Why am I not invested in *Insert Latest Investment Fad*?
Investment- Nobel laureate Eugene Fama said, “There’s one robust new idea in finance that has investment implications maybe every 10 or 15 years, but there’s a marketing idea every week.” Recently, the marketing whizzes have been working their magic.
- So far this year we've seen a Treatments, Testing and Advancements ETF come to market, ticker GERM, which looks to provide exposure to biotech companies in hopes of capitalizing on the global race for a Coronavirus vaccine. There has also been an ETF launched with the ticker WFH, this is the Work From Home ETF which invests in companies that the manager believes will benefit from an increasingly flexible work environment. Index designer EQM Indexes has created four COVID related thematic indexes: The Stay at Home Index, Work from Home Index, COVID-19 Stock Index, and Global Pandemic Disruption Index which they tout “will prevail post the resolution of the COVID-19 global pandemic.”
- While only time will tell how these reactionary investments play out, investors need to realize that these investment fads are nothing new. Looking back at some fads over recent decades can illustrate how often trendy investment themes come and go. In the early 1990s, attention turned to the rising “Asian Tigers” of Hong Kong, Singapore, South Korea, and Taiwan. A decade later, much was written about the emergence of the “BRIC” countries of Brazil, Russia, India, and China and their new place in global markets. Similarly, funds targeting hot industries or trends have come into and fallen out of vogue. In the 1950s, the “Nifty Fifty” were all the rage. In the 1960s, “go-go” stocks and funds piqued investor interest. Later in the 20th century, growing belief in the emergence of a “new economy” led to the creation of funds poised to make the most of the rising importance of information technology and telecommunication services. More recently, strategies focused on cryptocurrencies and cannabis cultivation along with concentrated exchange-traded funds with catchy ticker symbols, like the aforementioned, have garnered attention among investors.
- When selecting strategies for their portfolios, investors are often tempted to seek out the latest and greatest investment opportunities. But long-term investors should be aware that letting short-term themes influence their investment approach may be counterproductive.
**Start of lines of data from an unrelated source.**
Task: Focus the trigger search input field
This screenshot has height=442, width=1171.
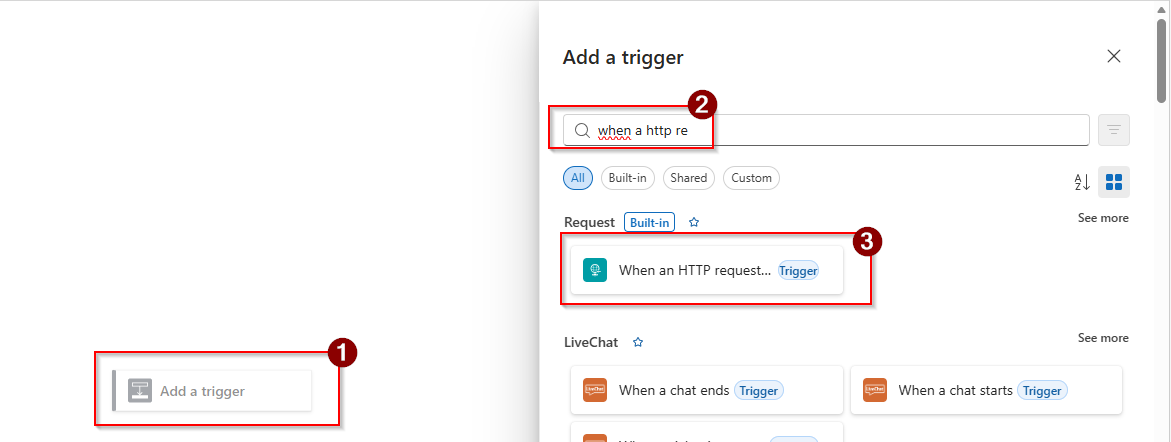Action: (840, 130)
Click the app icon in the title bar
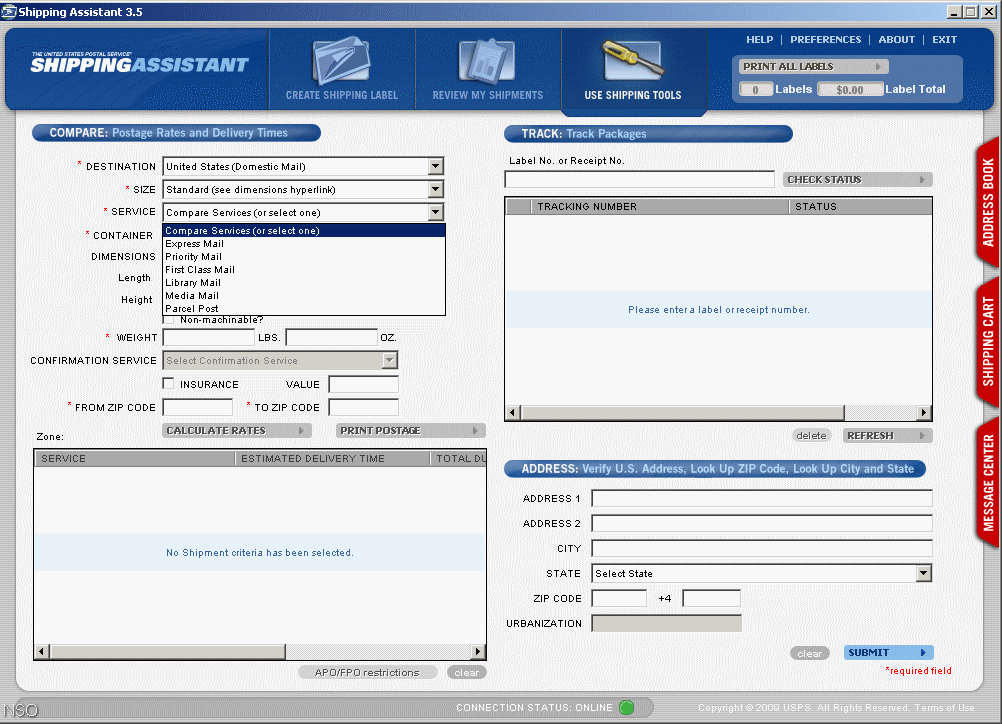Screen dimensions: 1002x724 click(9, 12)
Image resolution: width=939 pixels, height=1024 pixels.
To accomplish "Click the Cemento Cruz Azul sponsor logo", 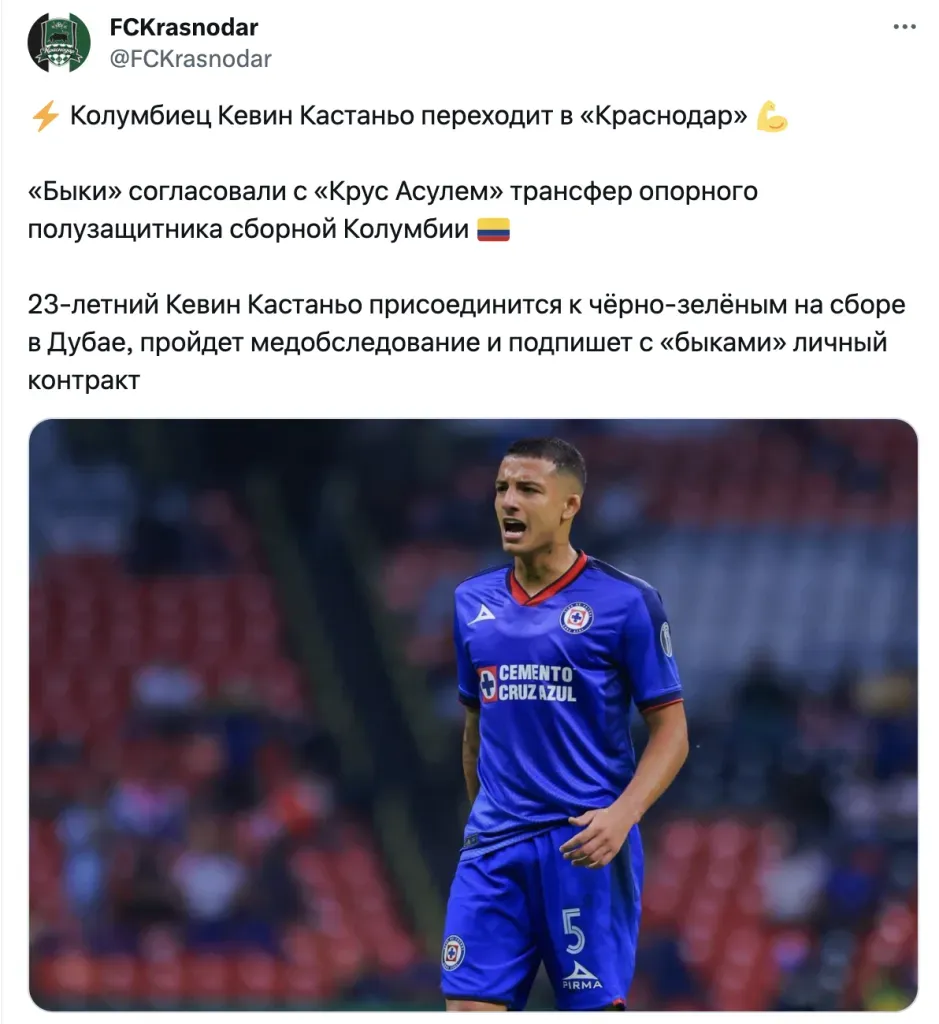I will [x=528, y=683].
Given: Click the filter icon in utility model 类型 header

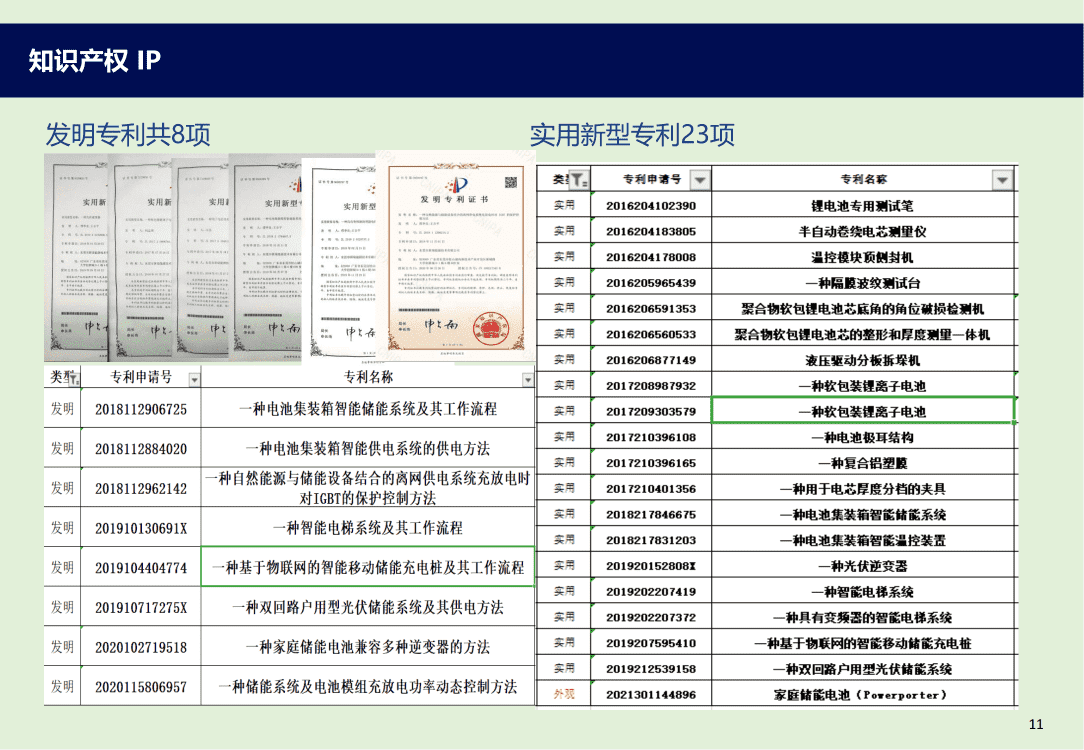Looking at the screenshot, I should [578, 180].
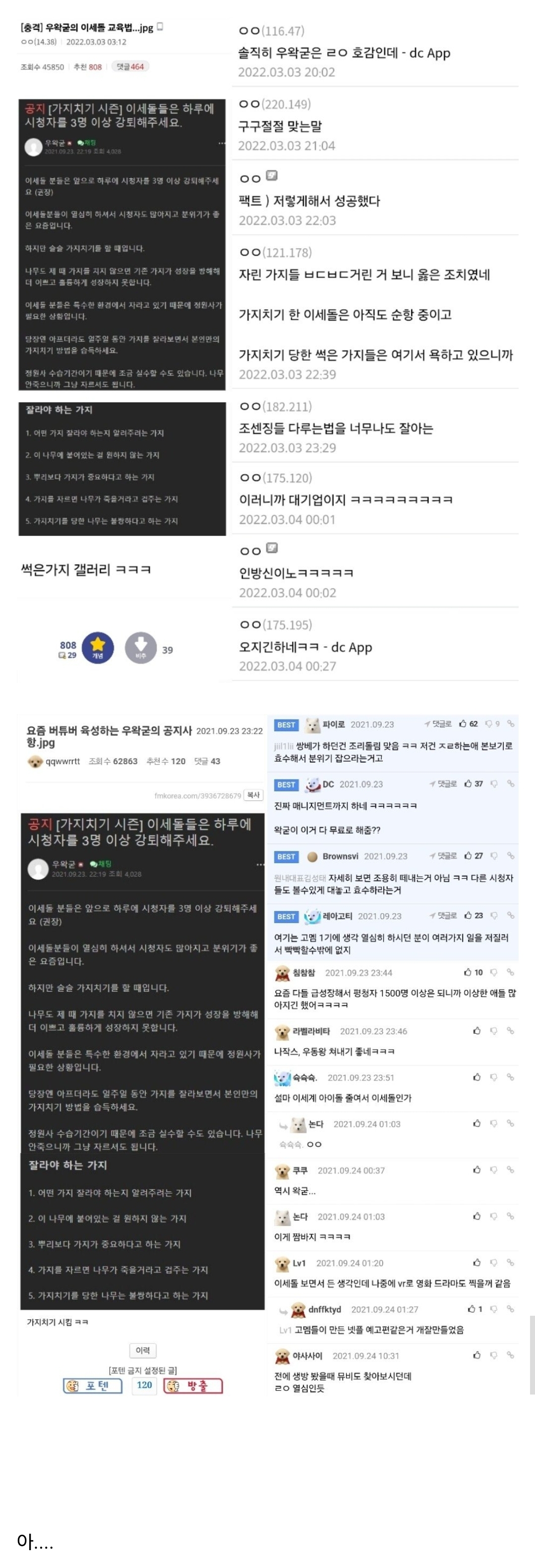The width and height of the screenshot is (535, 1568).
Task: Thumbs-up dnffktyd's reply comment
Action: point(472,1309)
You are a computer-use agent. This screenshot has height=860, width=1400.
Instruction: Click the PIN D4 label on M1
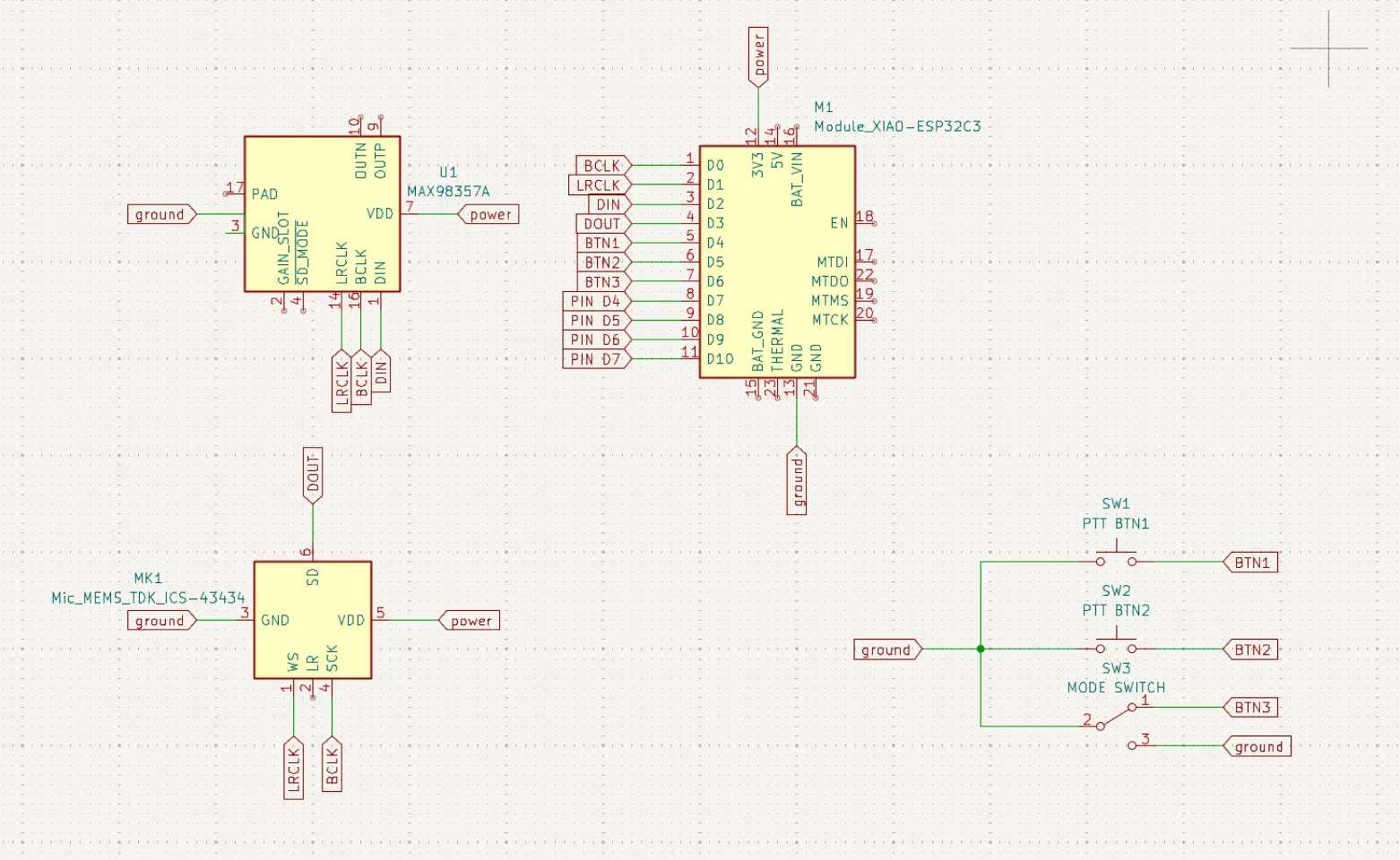click(595, 301)
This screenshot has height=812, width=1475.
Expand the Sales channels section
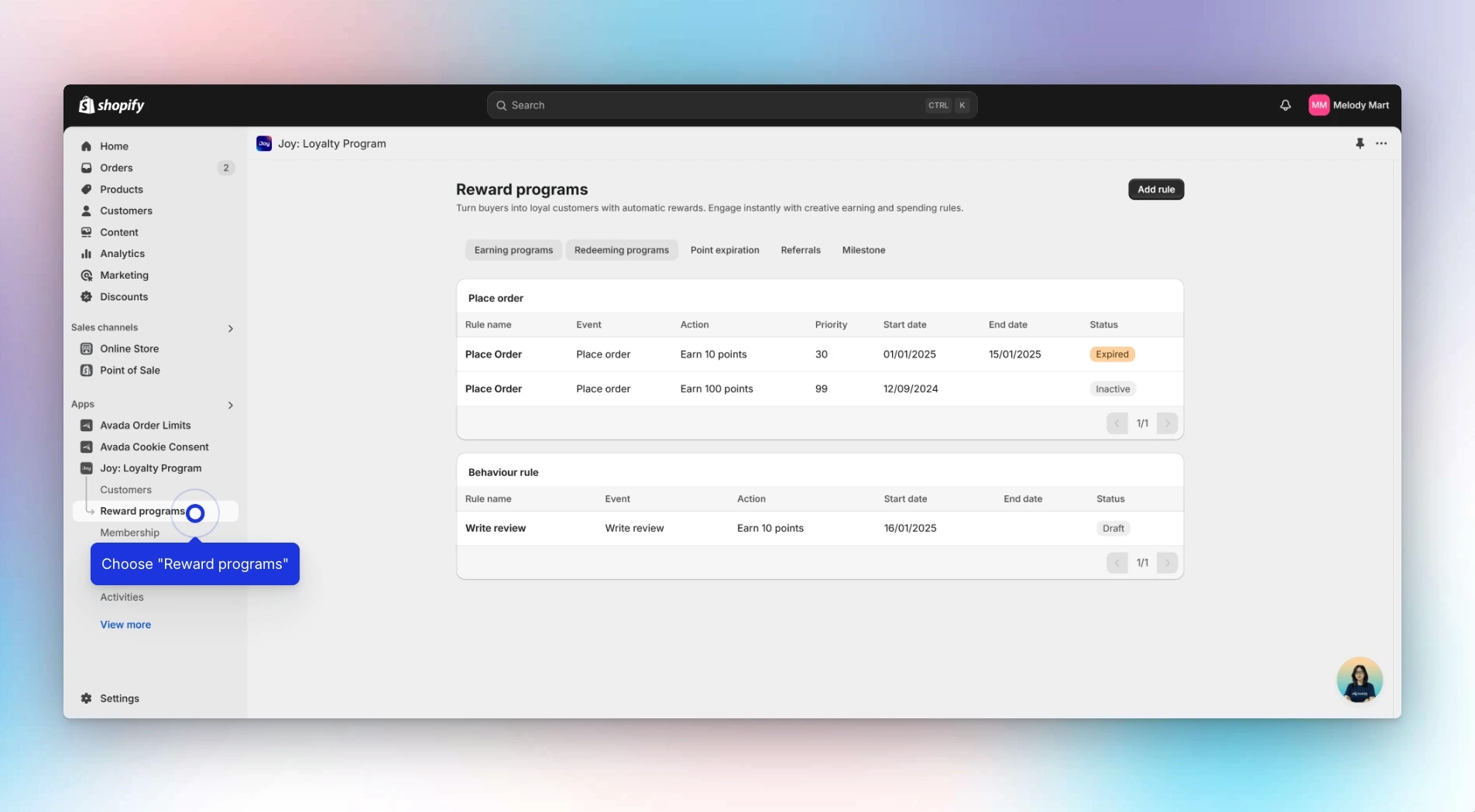coord(230,328)
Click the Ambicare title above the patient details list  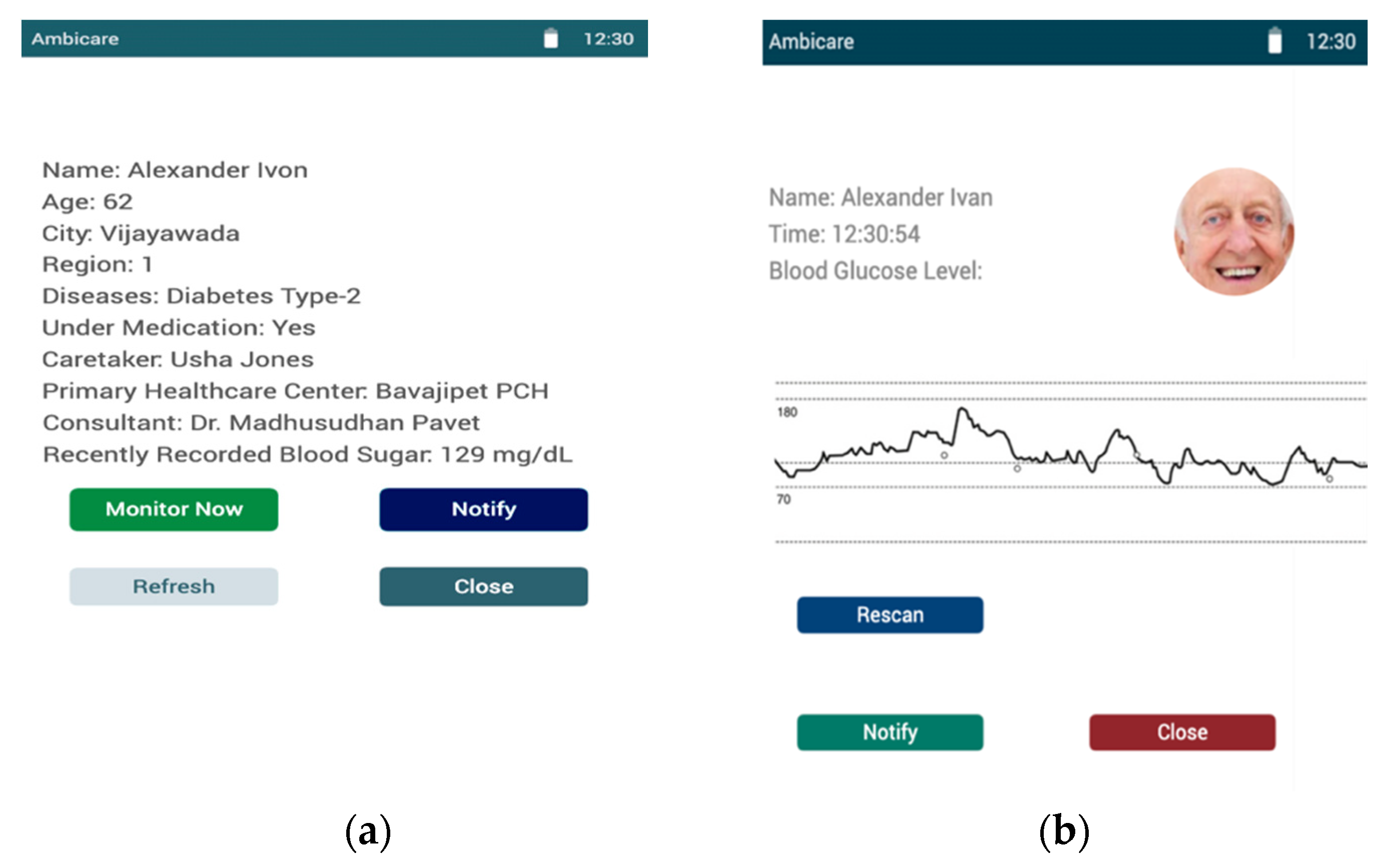pos(75,39)
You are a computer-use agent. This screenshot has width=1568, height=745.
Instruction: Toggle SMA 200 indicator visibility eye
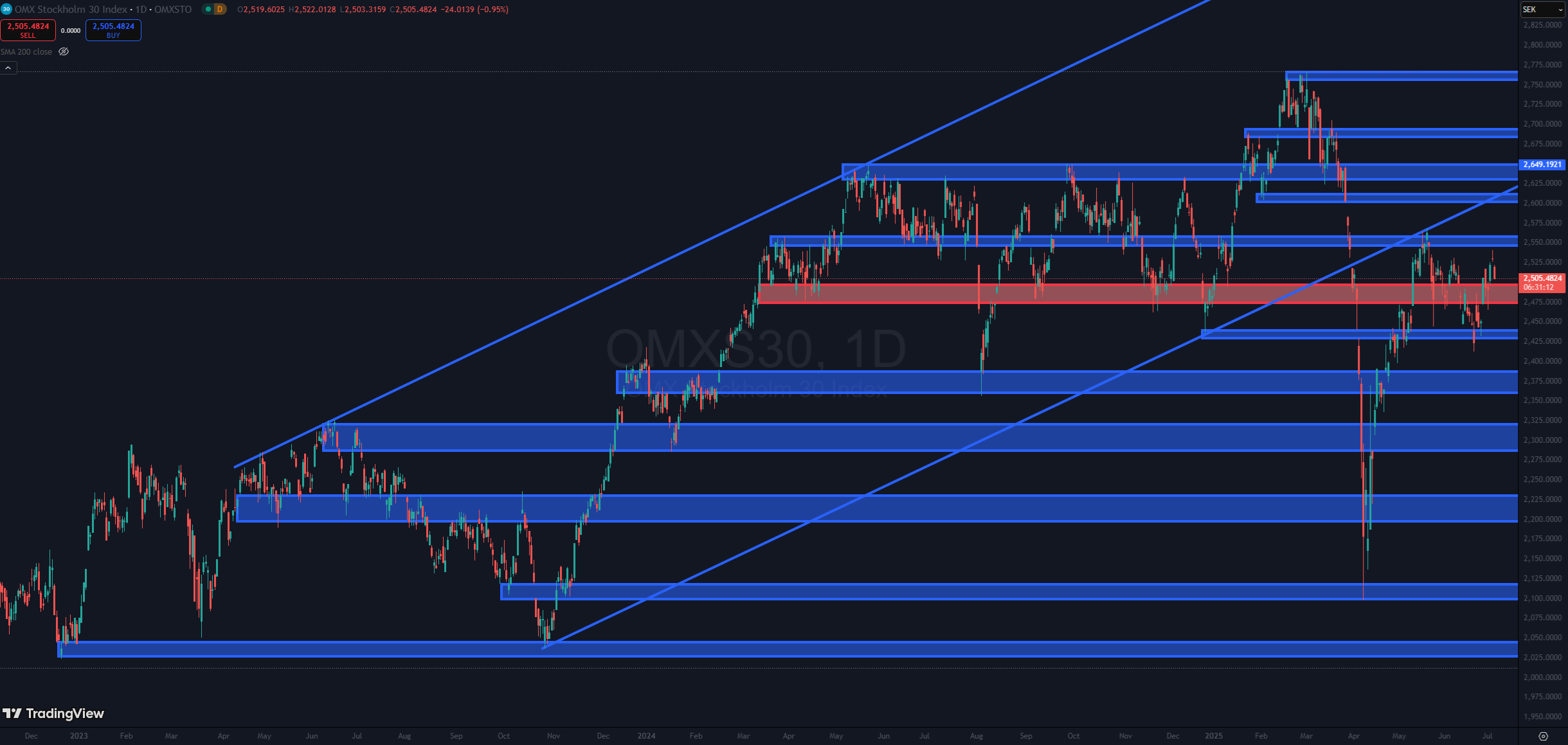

- It is important to remember that many investing fads, and indeed, most investment vehicles, do not stand the test of time. A large proportion of funds fail to survive over the longer term. Based on data from Dimensional’s 2020 Mutual Fund Study, of the 2,992 equity mutual funds around 15 years ago, only 52% still existed at the end of 2019. Similarly, among fixed income mutual funds, only 55% of the 1,658 funds available to US-based investors at the beginning of 2005 are still around today. Compare this to Dimensional, of the 31 funds that were around 15 years ago, 100% of those funds are still in existence today.
- Earlier this year we saw that not even a catchy ticker symbol can help a fund survive. In March, Janus Henderson closed two of their ETFs with catchy ticker symbols – The Organics ETF (ORG) and the Obesity ETF (SLIM) after being launched less than 4 years ago in. When ETFs and mutual funds are forced to close or liquidate it is often due to lack of investor interest, limited assets, or poor performance, this puts a burden on the end-investor and may create a tax event, if the funds are held in a taxable account.
- Dimensional avoids chasing the shiny object. When we bring something new to the market, it's about helping clients pursue their goals through investment solutions that are backed by robust research.
- Fashionable investment approaches will come and go, but investors should remember that a long-term, disciplined investment approach based on research and implementation may be the most reliable path to success in the global capital markets.